Page extract
※ ※ ※

Tencent Hunyuan has made a significant move by open-sourcing HPC-Ops, a library designed for operators in large language model (LLM) inference. This library is aimed at improving how these models run on NVIDIA GPUs. By focusing on low-level CUDA kernels, HPC-Ops enhances core operations like Attention and Grouped GEMM, making it easier for developers to integrate these functions into their existing systems using a straightforward C and Python API.
HPC-Ops has already shown impressive results in Tencent’s internal services. It has improved the number of queries processed per minute by about 30% for Tencent-HY models and around 17% for DeepSeek models. These improvements come from faster kernel performance, which is vital for efficient inference in real-time applications.
The library is built by the Tencent Hunyuan AI Infra team and is designed to complement existing inference frameworks rather than replace them. It provides optimized kernels and clean APIs that can be integrated without disrupting the overall system architecture. This flexibility allows developers to use HPC-Ops alongside popular frameworks like vLLM and SGLang, ensuring that they can enhance performance without significant changes to their existing setups.
HPC-Ops supports various data types, including bf16 and fp8, which are increasingly used in production for their balance of performance and accuracy. The library currently includes three main operator families: Attention kernels, Grouped GEMM, and Fused MoE, each designed to optimize different aspects of model inference.

※ ※ ※

(Stored records)
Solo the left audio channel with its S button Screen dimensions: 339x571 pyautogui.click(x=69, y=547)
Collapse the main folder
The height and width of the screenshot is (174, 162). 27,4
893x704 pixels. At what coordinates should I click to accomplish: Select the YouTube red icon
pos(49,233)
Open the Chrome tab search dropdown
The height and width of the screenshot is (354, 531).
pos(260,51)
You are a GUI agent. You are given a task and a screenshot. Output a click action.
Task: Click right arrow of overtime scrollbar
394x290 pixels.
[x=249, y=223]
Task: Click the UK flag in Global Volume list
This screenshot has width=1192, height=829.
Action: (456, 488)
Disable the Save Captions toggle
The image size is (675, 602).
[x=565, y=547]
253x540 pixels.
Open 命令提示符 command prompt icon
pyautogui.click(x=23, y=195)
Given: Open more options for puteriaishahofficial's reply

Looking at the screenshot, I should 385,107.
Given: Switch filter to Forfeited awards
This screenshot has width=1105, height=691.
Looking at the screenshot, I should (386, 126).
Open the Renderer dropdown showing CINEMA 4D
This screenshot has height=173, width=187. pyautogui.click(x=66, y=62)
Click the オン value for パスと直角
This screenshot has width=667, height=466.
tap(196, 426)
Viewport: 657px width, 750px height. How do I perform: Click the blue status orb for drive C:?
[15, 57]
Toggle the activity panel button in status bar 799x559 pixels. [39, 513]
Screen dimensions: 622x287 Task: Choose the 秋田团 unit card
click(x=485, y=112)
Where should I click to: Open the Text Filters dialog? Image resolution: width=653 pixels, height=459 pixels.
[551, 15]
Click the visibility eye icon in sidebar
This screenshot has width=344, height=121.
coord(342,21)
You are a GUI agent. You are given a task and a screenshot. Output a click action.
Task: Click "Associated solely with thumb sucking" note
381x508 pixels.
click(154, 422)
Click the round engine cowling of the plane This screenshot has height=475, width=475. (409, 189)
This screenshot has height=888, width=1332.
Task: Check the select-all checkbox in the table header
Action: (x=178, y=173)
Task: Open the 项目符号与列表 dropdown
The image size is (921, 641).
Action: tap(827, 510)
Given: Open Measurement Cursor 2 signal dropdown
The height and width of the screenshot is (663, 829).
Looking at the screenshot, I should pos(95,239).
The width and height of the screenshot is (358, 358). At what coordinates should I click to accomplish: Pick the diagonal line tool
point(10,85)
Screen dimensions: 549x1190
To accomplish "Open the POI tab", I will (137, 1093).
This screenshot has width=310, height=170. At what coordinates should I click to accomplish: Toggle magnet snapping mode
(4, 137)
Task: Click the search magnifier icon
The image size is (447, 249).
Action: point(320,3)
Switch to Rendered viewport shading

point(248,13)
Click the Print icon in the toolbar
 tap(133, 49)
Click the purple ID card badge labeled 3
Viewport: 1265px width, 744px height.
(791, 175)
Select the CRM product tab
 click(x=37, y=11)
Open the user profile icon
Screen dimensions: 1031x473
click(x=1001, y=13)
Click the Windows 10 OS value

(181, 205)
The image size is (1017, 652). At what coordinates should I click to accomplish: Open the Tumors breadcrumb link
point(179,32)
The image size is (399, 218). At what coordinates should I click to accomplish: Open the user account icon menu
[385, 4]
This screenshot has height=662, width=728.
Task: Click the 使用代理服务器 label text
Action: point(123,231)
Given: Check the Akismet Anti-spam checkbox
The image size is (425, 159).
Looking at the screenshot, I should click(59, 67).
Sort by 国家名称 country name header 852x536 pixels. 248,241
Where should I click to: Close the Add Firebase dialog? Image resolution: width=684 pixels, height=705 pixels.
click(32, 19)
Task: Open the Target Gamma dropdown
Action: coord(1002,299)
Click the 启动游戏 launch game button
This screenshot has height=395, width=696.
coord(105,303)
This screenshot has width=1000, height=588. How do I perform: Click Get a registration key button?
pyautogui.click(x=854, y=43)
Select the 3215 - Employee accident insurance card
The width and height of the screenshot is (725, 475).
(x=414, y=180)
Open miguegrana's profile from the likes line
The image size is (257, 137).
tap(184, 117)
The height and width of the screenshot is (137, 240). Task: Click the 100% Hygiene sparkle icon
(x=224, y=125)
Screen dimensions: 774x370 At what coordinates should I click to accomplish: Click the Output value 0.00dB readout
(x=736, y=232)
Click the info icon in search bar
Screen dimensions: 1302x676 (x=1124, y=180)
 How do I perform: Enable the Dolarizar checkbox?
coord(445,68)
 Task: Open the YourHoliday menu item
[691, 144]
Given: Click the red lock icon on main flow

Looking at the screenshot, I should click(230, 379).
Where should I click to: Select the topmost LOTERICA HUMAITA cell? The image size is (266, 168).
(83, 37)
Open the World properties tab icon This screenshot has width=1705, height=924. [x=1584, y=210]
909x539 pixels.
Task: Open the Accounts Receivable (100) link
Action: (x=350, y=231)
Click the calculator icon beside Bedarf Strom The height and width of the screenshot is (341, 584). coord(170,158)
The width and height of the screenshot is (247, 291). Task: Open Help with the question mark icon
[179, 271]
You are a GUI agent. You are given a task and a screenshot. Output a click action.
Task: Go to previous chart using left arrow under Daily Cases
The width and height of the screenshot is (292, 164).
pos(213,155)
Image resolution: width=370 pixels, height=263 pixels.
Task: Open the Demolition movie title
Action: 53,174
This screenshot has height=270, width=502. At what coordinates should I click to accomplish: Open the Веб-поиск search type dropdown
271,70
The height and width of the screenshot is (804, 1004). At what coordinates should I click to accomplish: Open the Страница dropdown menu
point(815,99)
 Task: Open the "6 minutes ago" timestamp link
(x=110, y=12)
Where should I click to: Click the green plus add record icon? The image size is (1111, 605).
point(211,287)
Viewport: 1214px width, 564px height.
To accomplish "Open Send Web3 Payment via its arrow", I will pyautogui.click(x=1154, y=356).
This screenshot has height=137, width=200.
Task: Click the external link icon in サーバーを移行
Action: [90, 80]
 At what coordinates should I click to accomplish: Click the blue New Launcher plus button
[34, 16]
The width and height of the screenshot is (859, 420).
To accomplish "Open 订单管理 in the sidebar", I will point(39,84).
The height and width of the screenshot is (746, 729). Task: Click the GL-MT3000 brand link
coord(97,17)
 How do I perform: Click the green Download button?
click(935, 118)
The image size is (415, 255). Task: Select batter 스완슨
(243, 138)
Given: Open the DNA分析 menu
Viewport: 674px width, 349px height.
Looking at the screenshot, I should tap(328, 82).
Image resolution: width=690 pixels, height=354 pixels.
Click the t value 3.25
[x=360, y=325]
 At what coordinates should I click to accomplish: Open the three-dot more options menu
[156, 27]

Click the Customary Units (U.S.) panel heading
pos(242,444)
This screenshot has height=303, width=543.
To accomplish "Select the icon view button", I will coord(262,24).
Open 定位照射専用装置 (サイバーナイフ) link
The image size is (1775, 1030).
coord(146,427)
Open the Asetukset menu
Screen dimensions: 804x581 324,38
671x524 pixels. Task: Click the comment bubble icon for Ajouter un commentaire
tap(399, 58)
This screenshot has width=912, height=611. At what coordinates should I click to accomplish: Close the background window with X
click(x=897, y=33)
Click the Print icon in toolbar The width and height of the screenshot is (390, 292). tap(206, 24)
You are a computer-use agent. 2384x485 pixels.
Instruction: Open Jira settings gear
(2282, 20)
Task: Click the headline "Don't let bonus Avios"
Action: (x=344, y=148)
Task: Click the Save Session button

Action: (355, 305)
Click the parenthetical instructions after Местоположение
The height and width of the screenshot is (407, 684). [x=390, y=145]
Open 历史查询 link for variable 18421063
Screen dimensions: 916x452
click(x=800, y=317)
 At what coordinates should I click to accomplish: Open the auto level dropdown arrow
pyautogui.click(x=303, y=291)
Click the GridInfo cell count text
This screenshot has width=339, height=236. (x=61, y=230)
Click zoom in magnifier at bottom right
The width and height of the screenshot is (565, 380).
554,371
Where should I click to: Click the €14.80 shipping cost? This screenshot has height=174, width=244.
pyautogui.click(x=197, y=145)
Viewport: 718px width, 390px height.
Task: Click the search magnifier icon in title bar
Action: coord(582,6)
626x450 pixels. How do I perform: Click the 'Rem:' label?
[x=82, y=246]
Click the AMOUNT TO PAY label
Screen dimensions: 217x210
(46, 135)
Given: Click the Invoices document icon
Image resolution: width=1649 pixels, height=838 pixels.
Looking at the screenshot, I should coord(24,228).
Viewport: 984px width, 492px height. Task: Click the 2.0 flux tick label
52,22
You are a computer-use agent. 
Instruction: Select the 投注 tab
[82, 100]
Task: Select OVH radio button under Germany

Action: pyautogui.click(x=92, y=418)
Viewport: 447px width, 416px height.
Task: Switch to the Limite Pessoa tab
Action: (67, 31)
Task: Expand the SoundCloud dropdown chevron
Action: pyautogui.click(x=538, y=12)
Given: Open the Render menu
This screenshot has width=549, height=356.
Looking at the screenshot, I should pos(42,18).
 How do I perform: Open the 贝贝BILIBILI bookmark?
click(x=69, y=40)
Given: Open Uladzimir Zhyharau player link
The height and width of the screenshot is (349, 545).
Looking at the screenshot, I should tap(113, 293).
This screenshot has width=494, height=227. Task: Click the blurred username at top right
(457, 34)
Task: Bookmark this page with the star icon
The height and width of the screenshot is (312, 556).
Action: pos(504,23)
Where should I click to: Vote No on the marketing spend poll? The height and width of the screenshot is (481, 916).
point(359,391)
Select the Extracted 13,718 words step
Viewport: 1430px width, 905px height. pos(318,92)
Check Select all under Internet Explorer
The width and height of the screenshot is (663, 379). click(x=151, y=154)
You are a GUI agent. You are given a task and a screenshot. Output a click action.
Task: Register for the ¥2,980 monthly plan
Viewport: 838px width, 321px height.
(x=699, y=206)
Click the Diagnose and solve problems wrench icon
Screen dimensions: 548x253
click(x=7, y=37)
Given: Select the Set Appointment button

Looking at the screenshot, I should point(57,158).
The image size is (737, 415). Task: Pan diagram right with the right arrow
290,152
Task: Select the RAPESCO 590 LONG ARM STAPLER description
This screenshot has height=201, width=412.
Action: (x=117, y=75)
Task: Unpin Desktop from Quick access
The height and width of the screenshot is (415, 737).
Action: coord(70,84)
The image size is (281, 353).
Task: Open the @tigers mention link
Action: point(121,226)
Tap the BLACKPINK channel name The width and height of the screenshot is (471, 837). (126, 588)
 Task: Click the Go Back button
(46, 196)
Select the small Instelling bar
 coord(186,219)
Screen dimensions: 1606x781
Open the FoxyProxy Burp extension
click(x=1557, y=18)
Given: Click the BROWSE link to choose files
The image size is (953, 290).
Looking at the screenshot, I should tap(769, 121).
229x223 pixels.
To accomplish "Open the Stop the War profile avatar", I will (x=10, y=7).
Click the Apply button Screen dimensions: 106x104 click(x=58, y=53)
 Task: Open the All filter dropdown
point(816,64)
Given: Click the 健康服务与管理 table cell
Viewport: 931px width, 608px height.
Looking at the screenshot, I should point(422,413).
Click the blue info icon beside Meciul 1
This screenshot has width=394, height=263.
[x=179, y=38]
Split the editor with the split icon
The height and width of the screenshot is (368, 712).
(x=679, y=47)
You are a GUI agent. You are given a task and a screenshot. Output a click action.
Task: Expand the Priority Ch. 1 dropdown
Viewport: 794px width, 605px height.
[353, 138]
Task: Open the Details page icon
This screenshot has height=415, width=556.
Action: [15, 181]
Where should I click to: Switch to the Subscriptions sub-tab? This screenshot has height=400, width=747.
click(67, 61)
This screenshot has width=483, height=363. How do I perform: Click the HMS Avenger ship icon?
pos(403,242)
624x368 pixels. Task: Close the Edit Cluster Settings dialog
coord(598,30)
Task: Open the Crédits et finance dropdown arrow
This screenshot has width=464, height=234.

※ ※ ※

Task 1
Using the HPC-Ops article, say whether each statement agrees with it, answering yes or no and quoting the deciding words: (a) HPC-Ops is intended to replace existing inference frameworks. (b) For DeepSeek models, queries processed per minute rose by around 17%. (c) The library supports the fp8 data type.
Task 2
Carry on the HPC-Ops article from the point where it stops.
The data has nothing to do with the HPC-Ops article.

Exercise answer 1
(a) No: "designed to complement existing inference frameworks rather than replace them"
(b) Yes: "around 17% for DeepSeek models"
(c) Yes: "including bf16 and fp8"

Exercise answer 2
In terms of performance, HPC-Ops has reported maximum speedups of up to 2.22 times for Attention operations in bf16 and up to 1.88 times for Grouped GEMM in decode tasks. These enhancements are particularly important when it comes to reducing latency in autoregressive generation, where performance bottlenecks can significantly affect user experience.
Looking ahead, the roadmap for HPC-Ops includes plans to extend its capabilities with features like sparse attention for long context LLMs and further quantization options. This will help developers better manage resources while maintaining high performance in their applications.
With the open-sourcing of HPC-Ops, Tencent Hunyuan is not just sharing technology but also contributing to the broader AI community, providing tools that can help developers improve their models and applications. The project is available on GitHub, inviting collaboration and innovation from developers around the world.